Our little place would have a study where I could read and write to my heart’s content; and it would have a spare bedroom where guests might come and stay with us for a day or two (provided they abide by the rules not to disturb me during my reading or writing time). A couple of times each week, we would travel into Avignon to have lunch (déjeuner) or dinner (dîner); or perhaps we’d go to Aix, or Montpellier, or Perpignan or Toulon or La Ciotat. And, every few months, we could take the fast train to Paris and stay a day or two so we could visit le Musée d’Orsay and also walk in le Jarden du Luxembourg. Occasionally, while in Paris, we’d spend an evening at l’opéra or have dinner at L’Astrance sur le rue Beethoven.

Of course, from our little home in les Lubéron we could easily visit Avignon and tour le Palais des Papes or les jardin du Rocher des Doms. There are beautiful street markets in Avignon as well and there we could buy our fresh vegetables and fruits for the week. And, in Avignon, I could take some simple classes en gastronomie as well.

Primarily, however, I would sit outside on the terrace (la terrasse), at our home, and read the books by the world’s greatest writers and inevitably peek up from time to time to look out over the gentle, mellow montagne du Lubéron.

When I write, I won’t give even a thought to Rick Santorum, or Rush Limbaugh, or capital punishment, or Mississippi. I’ll write short stories about lovers, about small children who want to be soccer players, about a genius who believes he is a moron, about legions of people who think there is no single way to God.

At the going down of the sun, I’ll have a glass of lovely wine with my wife and her eyes will glimmer as they did on our honeymoon in France so many years ago – in that wonderful room that had been crafted out in the barn that stood behind the inn in Dijon (l’auberge à Dijon).

In a very small village west of Divonne-les-Bains, where we stayed for a couple of evenings, we dined on the sidewalk at a little restaurant called Chez Yvette. The sun was sinking as we concluded our meal. A farmer in the village had finished milking his cows and he gently herded them up the street, past where we sat sipping on our wine, and he guided them out into a pasture behind the café. As it started to get dark, we went inside the establishment to pay our bill (le addition). The owners, their family and some friends from the community were all dining together at one big table, celebrating something or other (our French was not good enough back then to comprehend).
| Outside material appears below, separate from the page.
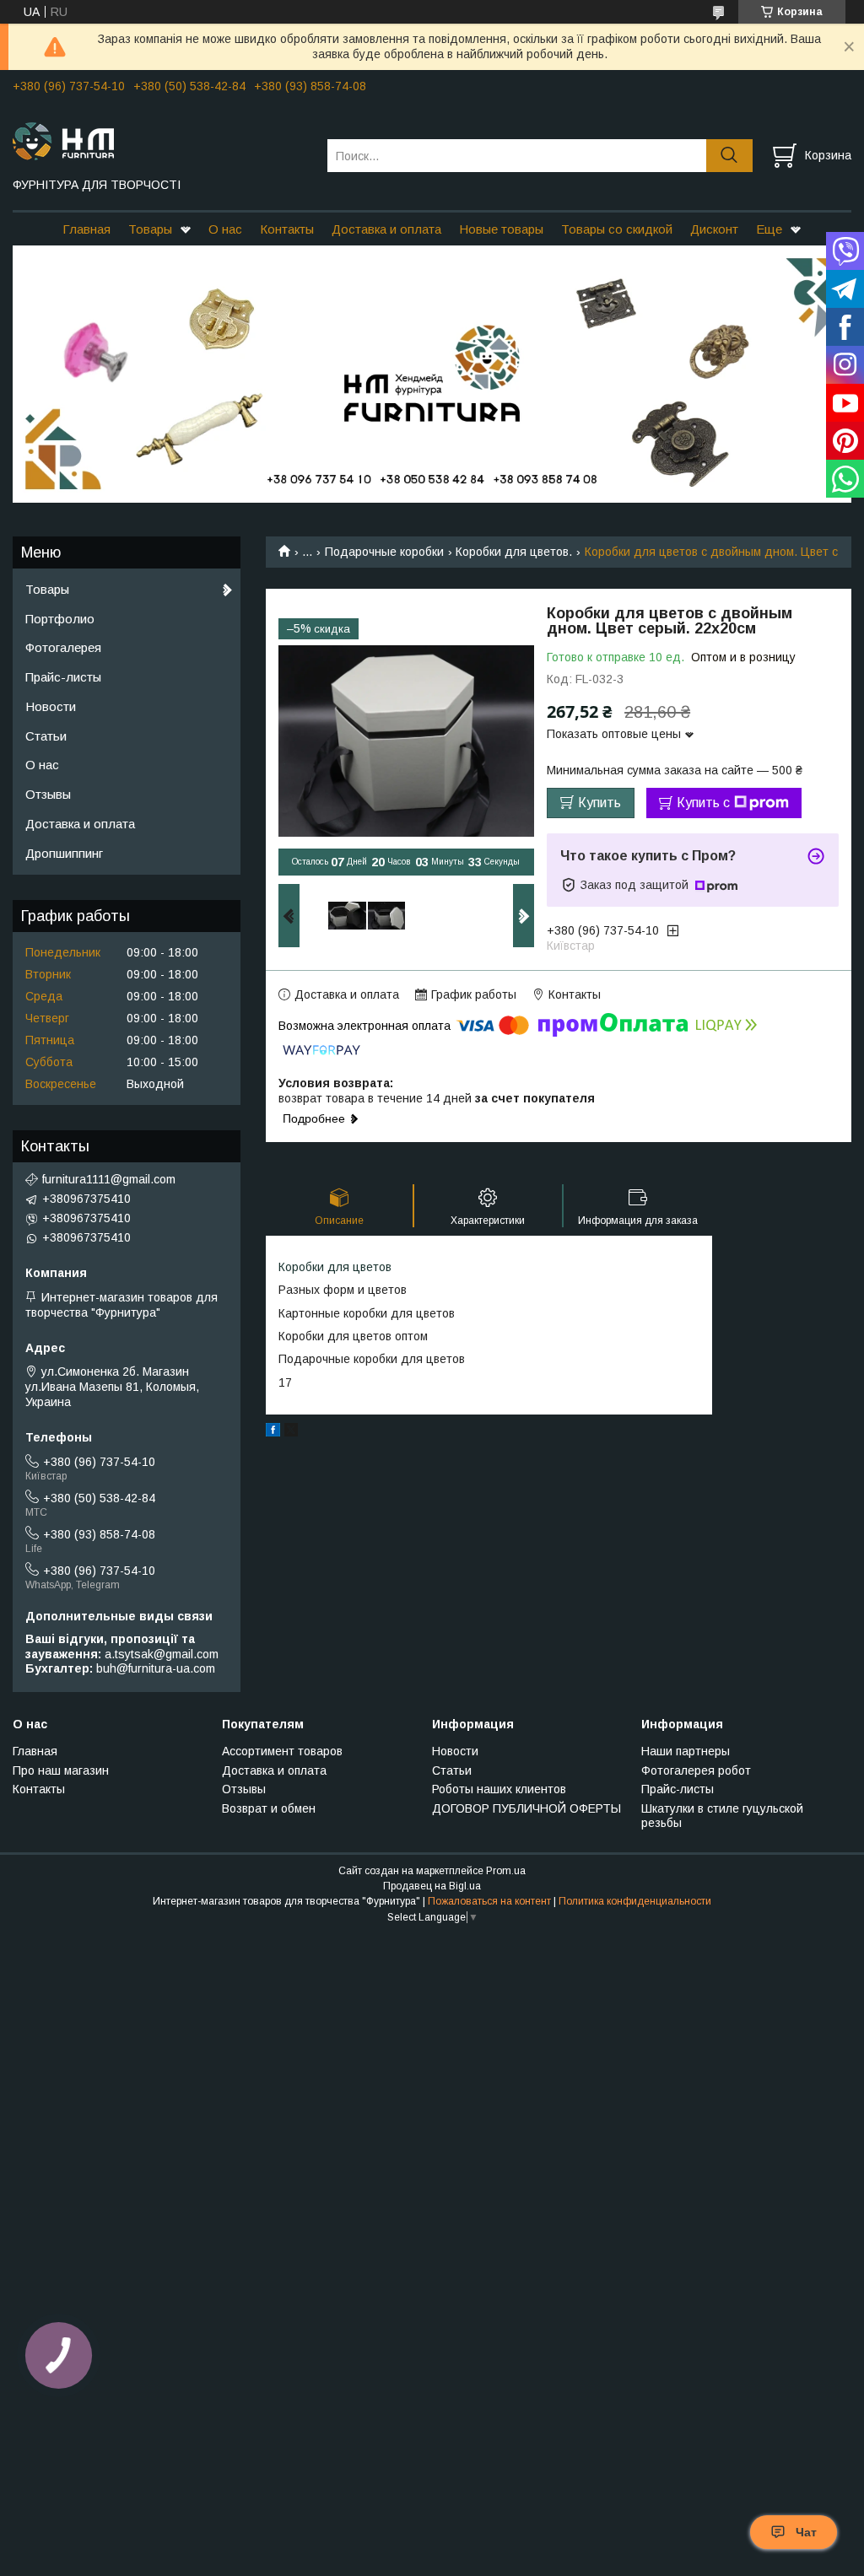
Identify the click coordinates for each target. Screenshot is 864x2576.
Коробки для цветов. (514, 551)
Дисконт (714, 229)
They invited us to join them and they poured us glasses of wine and a farmer passed a big bucket of langoustine (un seau de langoustine) to us. They were small, shell fish that looked like baby lobsters – perhaps crawdads in the states. We joined in the celebration.
Eventually I tried to explain that we were on our honeymoon. Miel, I knew, was the French word for honey and lune, of course was the word for moon. I tried putting them together as lune de miel (moon of honey). Everyone looked quizzically at me. It took a terribly long time before one of the party understood and explained to the others who all laughed and shouted. In a flash the proprietor got a ladder and climbed up to a top shelf and brought down a very special, dust covered bottle of cognac and poured glasses all around so that the entire company could toast us.
It was an extraordinary evening that I’ll never forget and, for me, the highlight of our lune de miel. Oh, my!